## [Directives]
1. Answer these questions using the Peter Cole text:
(a) Which publisher issued The Invention of Influence, and in what month and year?
(b) Who wrote the introduction to the book?
(c) Which bookstore's staff picks are quoted, and in what city is it?
2. Turn part of the listing into a numbered list, leaving out any blank lines. Begin at the listing line that contains "This screenshot has height=573, width=1265." and stop after the listing line that contains "point(196,301)".

## [Excerpted text]
# # #

PETER COLE

Poetry & Prose

The Invention of Influence
with an Introduction by Harold Bloom
New Directions, (Jan, 2014)

“Cole writes beautifully about the intricacies of the world that we see and the one we imagine and connect our thoughts to—‘He turns the wind into his messenger.’ Surrendered to the mystical, grounded in the physical, the poems arrive at their appointed time.
— Library Journal

“The poems collected in Peter Cole’s new book are deeply learned, wise, and marvelously constructed. I cannot imagine a more accomplished volume of poems will be published in 2014.”
— Staff Picks, Elliott Bay Books, Seattle

“Cole almost always writes beautifully….Technical mastery [in The Invention of Influence] does not sterilize. His work never lapses in the warmth of its humanity, whether he is anchoring a concise elliptical narrative with excerpts from historical documents … or … infusing an ancillary set of images with complex music.”
— Daniel Bosch, Berfrois

“These poems extend the mystics’ project, seeking the spiritual self and finding it, quite often, in the threshold between ‘world’ and ‘word.’… The masterful long [title] poem is ‘born of a need to explain the cause / of things inherent in man.’”

# # #

## [Input for this task]
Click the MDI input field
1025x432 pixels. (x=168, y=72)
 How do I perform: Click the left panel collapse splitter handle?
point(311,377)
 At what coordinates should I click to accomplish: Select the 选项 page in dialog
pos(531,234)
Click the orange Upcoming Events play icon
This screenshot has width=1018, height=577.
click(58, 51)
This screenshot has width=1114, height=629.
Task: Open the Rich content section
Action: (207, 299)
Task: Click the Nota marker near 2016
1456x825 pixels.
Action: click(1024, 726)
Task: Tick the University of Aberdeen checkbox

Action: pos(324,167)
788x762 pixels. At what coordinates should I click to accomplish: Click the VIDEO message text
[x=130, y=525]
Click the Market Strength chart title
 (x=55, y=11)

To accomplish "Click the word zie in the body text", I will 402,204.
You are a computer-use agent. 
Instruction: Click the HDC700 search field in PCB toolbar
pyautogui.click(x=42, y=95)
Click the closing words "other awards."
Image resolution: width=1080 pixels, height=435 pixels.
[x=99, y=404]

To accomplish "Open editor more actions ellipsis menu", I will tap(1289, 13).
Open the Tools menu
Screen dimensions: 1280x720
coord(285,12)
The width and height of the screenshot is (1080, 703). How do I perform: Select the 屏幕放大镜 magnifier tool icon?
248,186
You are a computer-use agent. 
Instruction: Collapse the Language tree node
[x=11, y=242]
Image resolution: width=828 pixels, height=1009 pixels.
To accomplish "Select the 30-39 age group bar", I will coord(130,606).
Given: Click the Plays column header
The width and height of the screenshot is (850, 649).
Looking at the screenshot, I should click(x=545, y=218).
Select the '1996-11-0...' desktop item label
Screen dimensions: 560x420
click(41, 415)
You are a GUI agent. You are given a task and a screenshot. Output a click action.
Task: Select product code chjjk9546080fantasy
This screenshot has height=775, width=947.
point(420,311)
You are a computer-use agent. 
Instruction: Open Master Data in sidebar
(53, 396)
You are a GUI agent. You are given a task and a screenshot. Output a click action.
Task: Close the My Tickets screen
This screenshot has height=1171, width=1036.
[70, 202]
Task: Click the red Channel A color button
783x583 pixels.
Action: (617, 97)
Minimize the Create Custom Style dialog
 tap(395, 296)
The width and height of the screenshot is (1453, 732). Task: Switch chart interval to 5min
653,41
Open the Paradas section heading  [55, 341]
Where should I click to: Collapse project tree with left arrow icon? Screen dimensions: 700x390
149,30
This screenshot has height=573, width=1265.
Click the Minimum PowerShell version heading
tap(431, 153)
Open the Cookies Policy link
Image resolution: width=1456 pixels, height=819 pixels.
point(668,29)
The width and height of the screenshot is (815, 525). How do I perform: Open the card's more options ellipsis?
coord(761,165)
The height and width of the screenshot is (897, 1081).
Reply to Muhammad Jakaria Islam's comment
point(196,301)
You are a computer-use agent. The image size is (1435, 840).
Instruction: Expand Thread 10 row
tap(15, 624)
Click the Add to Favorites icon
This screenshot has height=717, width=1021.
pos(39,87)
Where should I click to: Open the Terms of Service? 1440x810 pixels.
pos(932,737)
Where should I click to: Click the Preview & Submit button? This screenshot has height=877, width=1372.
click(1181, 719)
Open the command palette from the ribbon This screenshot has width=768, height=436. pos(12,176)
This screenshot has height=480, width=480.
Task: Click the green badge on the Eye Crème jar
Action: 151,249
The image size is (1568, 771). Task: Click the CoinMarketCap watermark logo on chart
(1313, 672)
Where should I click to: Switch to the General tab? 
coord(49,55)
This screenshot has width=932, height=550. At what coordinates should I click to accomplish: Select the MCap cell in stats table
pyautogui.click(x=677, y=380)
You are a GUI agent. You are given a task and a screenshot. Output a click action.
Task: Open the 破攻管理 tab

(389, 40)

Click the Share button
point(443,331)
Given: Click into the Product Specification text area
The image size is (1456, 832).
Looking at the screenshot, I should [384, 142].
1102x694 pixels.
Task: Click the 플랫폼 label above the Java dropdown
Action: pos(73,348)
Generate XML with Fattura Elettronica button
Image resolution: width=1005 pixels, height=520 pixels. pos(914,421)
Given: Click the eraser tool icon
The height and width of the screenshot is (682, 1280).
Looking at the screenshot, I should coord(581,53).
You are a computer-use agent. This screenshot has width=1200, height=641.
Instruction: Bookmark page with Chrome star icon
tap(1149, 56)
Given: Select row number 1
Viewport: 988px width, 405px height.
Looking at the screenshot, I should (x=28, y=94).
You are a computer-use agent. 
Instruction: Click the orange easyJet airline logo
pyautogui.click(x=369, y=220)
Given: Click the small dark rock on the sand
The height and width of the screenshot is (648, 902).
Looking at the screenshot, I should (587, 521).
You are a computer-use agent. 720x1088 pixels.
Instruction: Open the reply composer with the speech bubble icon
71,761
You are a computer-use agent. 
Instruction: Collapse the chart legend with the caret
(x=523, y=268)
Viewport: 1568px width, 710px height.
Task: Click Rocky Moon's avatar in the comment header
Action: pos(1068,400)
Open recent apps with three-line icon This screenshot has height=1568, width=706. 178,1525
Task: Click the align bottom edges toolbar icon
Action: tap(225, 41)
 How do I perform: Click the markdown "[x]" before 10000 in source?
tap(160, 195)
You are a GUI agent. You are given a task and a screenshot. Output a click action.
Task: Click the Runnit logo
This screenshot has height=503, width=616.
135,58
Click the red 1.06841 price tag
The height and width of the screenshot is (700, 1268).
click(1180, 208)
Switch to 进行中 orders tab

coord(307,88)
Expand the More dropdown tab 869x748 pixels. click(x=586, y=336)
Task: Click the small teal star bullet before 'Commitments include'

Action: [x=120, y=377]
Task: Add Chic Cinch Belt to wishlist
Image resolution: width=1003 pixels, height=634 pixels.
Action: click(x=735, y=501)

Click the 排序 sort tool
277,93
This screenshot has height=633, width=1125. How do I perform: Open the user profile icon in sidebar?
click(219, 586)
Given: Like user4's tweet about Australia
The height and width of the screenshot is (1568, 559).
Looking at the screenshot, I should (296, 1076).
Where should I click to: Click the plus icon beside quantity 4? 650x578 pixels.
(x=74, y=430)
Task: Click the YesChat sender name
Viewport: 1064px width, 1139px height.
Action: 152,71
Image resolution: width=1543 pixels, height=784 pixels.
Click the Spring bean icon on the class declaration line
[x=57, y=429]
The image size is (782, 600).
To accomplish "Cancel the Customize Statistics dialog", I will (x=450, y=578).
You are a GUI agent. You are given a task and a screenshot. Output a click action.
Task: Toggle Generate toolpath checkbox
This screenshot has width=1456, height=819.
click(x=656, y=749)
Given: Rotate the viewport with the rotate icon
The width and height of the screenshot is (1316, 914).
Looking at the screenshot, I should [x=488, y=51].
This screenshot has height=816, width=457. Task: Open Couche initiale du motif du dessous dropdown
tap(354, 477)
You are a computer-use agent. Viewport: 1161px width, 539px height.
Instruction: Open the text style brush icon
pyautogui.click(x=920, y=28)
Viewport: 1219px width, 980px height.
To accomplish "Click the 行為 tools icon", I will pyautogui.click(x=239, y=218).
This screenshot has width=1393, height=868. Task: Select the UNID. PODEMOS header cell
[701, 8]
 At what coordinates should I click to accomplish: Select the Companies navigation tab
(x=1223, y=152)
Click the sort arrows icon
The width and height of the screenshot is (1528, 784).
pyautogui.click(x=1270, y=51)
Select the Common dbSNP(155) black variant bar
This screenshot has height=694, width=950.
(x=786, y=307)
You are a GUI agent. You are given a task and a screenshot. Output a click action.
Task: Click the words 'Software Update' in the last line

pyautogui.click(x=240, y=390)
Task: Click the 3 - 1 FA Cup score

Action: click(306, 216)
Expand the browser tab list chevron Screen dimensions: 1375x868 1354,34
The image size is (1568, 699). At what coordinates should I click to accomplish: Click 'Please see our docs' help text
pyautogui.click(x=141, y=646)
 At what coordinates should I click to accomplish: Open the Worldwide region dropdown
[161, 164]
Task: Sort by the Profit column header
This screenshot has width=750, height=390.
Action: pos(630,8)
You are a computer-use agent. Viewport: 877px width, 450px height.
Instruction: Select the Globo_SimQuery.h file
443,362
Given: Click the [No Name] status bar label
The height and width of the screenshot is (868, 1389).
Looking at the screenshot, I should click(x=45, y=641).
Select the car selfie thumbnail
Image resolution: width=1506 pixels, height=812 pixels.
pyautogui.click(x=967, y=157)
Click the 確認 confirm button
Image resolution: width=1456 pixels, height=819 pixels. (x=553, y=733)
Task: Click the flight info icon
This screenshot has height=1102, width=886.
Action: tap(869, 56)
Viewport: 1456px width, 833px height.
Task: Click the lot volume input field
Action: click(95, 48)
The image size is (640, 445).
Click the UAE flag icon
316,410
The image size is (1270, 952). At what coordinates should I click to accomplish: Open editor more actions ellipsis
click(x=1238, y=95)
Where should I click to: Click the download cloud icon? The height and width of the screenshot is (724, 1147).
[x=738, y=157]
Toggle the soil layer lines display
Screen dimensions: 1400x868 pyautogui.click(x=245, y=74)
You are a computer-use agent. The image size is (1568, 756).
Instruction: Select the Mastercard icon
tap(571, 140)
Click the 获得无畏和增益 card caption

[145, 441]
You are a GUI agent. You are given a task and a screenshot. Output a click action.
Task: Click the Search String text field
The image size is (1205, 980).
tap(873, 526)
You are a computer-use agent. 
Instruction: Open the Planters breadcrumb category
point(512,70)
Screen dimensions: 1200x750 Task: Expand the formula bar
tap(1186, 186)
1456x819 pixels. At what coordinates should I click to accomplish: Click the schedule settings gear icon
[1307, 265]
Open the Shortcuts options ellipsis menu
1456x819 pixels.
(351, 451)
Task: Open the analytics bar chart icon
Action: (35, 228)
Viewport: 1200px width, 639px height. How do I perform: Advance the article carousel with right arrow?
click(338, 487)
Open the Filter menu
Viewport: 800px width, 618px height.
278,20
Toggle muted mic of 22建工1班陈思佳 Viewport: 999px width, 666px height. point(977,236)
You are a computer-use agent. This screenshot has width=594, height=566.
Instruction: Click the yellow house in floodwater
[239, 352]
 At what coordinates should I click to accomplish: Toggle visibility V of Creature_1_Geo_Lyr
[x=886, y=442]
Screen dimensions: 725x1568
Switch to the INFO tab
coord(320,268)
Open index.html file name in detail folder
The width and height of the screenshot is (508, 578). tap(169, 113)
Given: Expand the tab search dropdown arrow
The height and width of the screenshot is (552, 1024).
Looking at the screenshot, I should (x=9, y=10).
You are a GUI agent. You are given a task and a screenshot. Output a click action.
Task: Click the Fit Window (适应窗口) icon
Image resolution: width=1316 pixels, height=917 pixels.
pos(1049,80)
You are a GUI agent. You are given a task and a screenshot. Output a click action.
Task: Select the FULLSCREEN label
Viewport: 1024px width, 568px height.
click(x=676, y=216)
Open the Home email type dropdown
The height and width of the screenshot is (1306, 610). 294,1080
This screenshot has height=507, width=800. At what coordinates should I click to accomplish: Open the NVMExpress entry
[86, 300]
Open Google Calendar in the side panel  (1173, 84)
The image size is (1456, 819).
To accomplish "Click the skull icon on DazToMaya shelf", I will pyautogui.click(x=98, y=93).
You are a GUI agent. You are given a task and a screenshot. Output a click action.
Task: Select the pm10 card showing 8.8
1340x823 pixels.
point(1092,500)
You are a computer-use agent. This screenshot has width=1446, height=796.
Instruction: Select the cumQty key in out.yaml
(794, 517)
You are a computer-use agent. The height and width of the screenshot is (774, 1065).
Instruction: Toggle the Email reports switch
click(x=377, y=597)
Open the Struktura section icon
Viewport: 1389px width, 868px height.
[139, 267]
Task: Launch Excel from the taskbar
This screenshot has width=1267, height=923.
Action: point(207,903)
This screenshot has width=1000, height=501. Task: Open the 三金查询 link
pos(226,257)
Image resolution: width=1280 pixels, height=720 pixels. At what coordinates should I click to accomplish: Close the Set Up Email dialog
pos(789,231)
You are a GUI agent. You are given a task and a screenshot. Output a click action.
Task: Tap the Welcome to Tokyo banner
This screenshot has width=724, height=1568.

# # #

## [Response list]
1.
(a) New Directions, January 2014
(b) Harold Bloom
(c) Elliott Bay Books, in Seattle

2.
1. This screenshot has height=573, width=1265.
2. Click the Minimum PowerShell version heading
3. tap(431, 153)
4. Open the Cookies Policy link
5. Image resolution: width=1456 pixels, height=819 pixels.
6. point(668,29)
7. The width and height of the screenshot is (815, 525). How do I perform: Open the card's more options ellipsis?
8. coord(761,165)
9. The height and width of the screenshot is (897, 1081).
10. Reply to Muhammad Jakaria Islam's comment
11. point(196,301)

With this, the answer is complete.